As with any marketing channel, especially performance-focused channels, one of the most important aspects of your email marketing program involves analyzing campaign results. You need to carry out that analysis to make sure the channel is performing to your expectations and also to identify ways to optimize future performance. However, proper analysis relies on your ability to measure, understand, and evaluate a variety of email metrics. While email may seem fairly straightforward, as marketing channels go, in reality, there is a wealth of performance data generated from every campaign and it can be very easy to focus on just one or two key performance indicators (KPIs) and lose sight of the bigger picture. 

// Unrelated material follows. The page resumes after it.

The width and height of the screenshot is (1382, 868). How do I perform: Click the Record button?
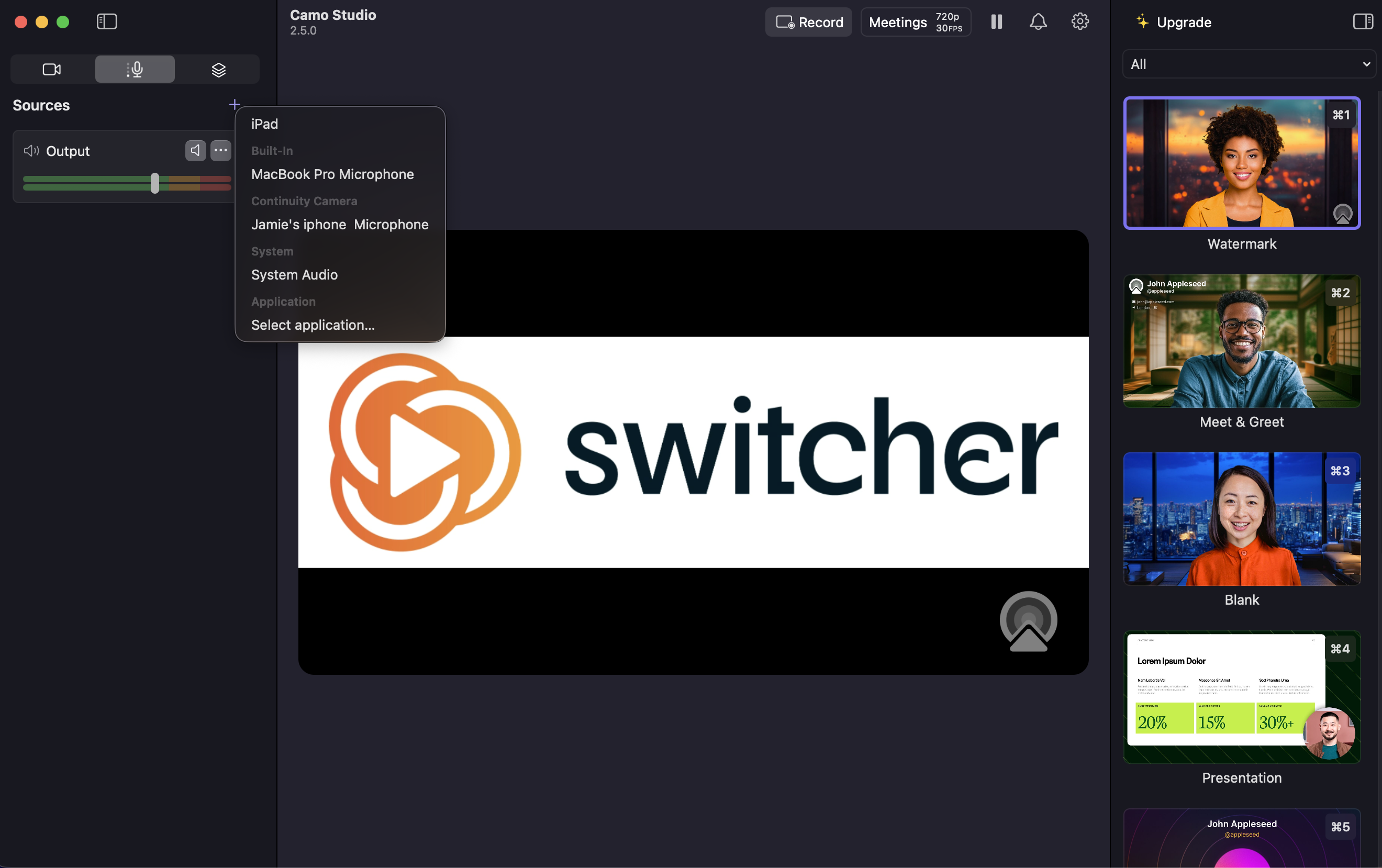click(809, 23)
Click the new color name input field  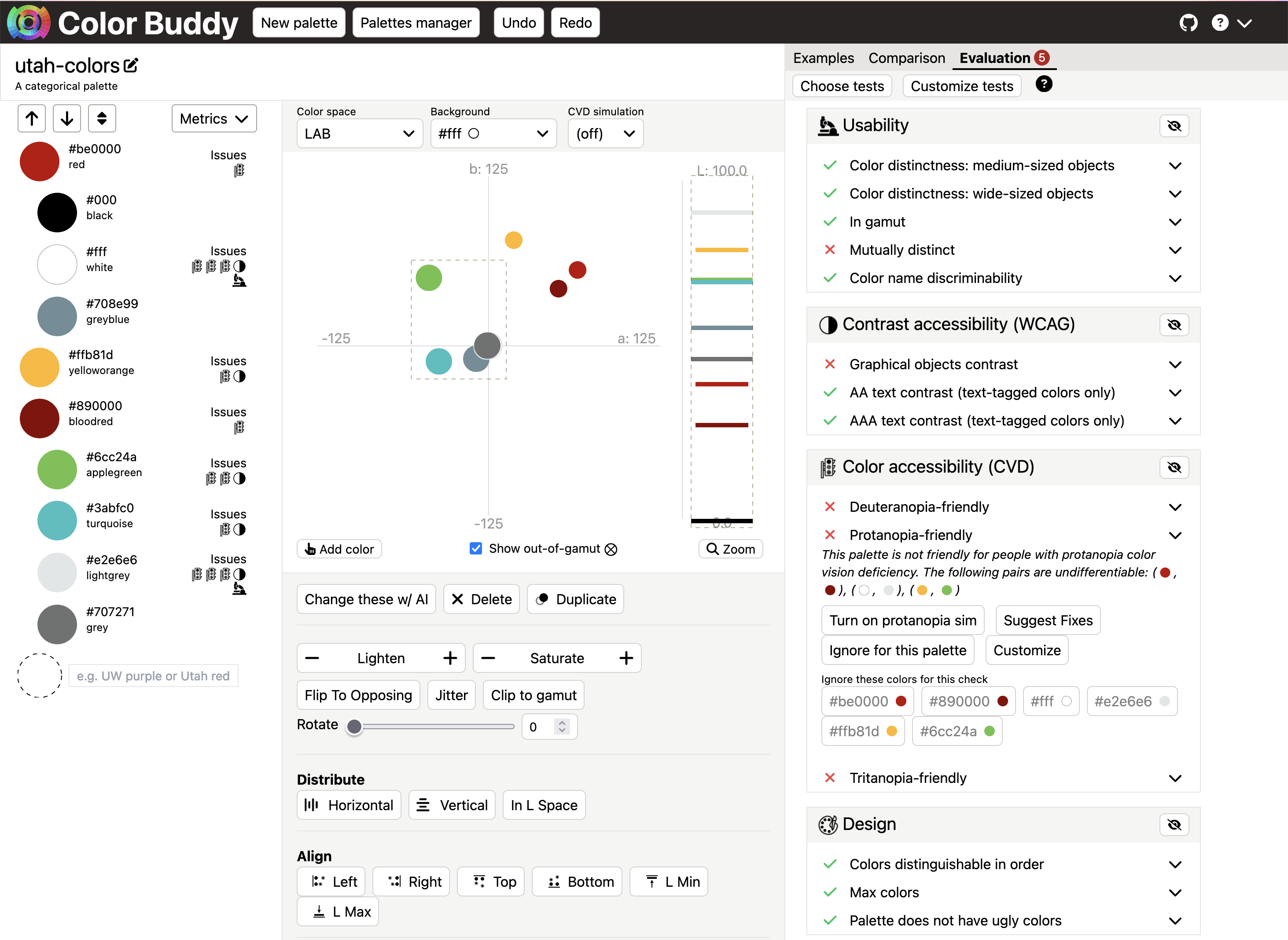click(153, 676)
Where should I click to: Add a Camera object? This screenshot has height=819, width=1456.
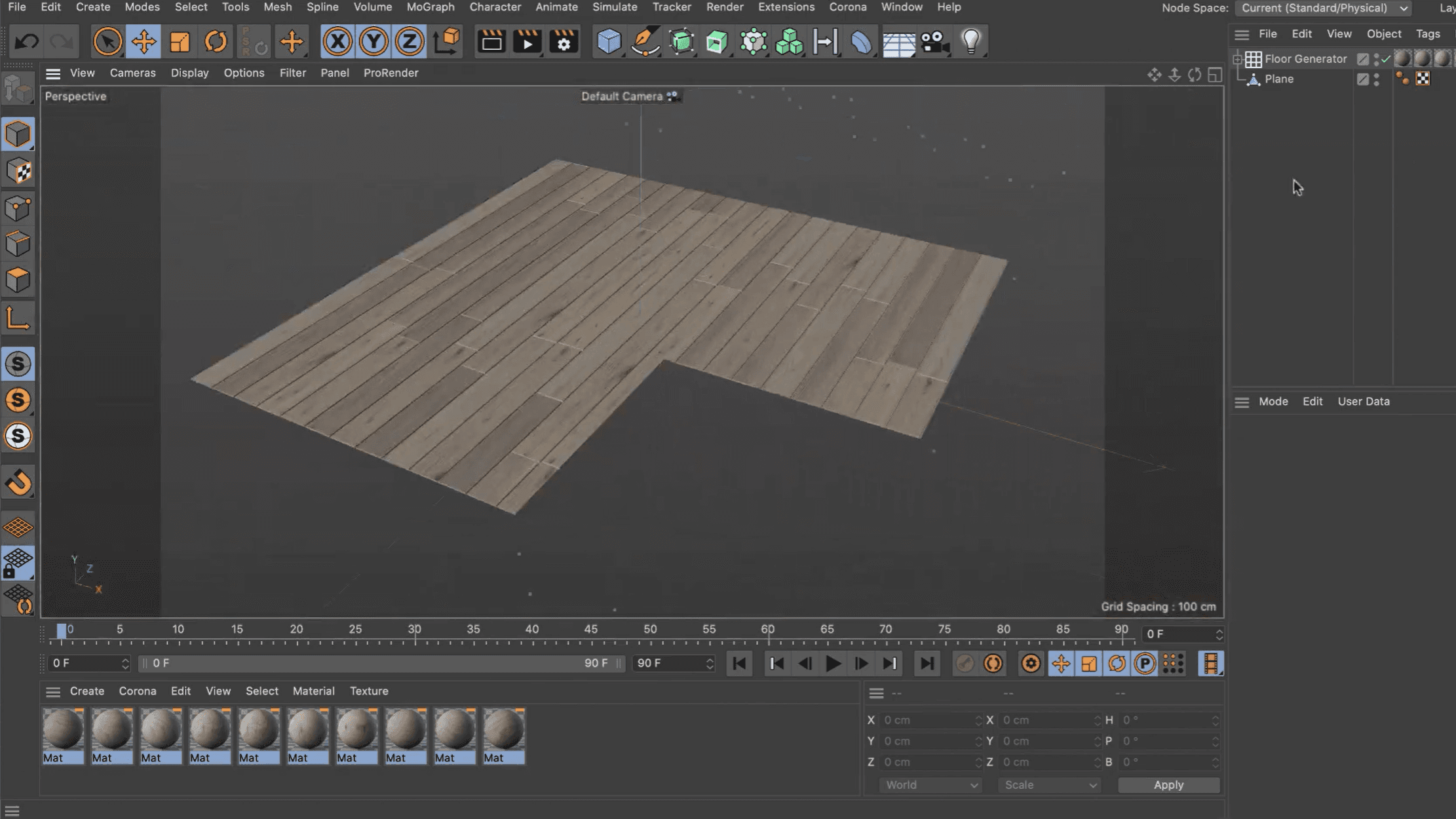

Here are a few email metrics that should be considered in virtually any campaign, but every one needs to be clearly defined and understood on its own and also taken in the larger context by looking at the metrics in combination, rather than in silos. 

Open Rate
You can’t drive clicks or sales without first getting recipients to open your email message. So, Open Rate is a popular and important email metric for campaigns. Typically it is simply the number of recipients that opened your email divided by the number of emails sent in the campaign. However, Open Rate can be looked at in a few ways. In most cases, it is really the number of unique recipients who opened the email, but in some cases, the total number of opens is counted (i.e. the same recipient may open the email several times and each time would count as another ‘open’). On the send side, some formulas will look at the mailing list itself and use the total number of emails on the list. However, others will look at the actual number of emails ‘sent’ after the list is cleansed and deduplicated, leaving only unique, mailable addresses. A third approach looks at the number of emails determined to be delivered and uses that as the total sent amount. You can see that by varying either of these approaches, the Open Rate can be impacted dramatically. So, it’s important to know what Open Rate means in your context. If you’re pulling this metric directly from your mailing platform, verify their formula, so you fully understand what data you’re looking at.

Click Rate
From the early days of email Click Rate or CTR has been the most scrutinized email metric. It is commonly considered to be the number of clicks generated by an email campaign divided by the number of emails sent. We’ve already determined that the Sent number can vary, depending on how that term is defined. Clicks themselves can also be misleading. Are you counting total clicks or unique clicks (only 1 per recipient)? There may be valid reasons to use any of these different data points, but understanding which ones are being used is necessary to fully understand the performance analysis. Remember that a metric like Click Rate can’t provide the entire performance picture. If you send out just one email and the recipient clicks, you have a 100% click rate. However, it might be far more valuable for you to send 10,000 emails and receive a 1% click rate, generating 100 clicks. 

Conversion Rate 
At the end of the day, most performance-based marketing campaigns are judged by how many conversions they drive. A conversion could be a sale, a completed online form, or any other action that you are hoping to drive your recipients to take upon engaging with your email campaign. So, it’s important to define that action and make sure you are accurately measuring it through your campaign analytics. Next is to compare it to another metric to determine the Conversion Rate. This could be the number Sent, Opens, Clicks (referred to as Click-to-Conversion Rate), or some other engagement metric. 

As you can see, each of these commonly used email metrics can actually be taken in several different ways. You need to have a firm grasp of how your metrics are defined and how they interact in order to effectively evaluate your campaign performance.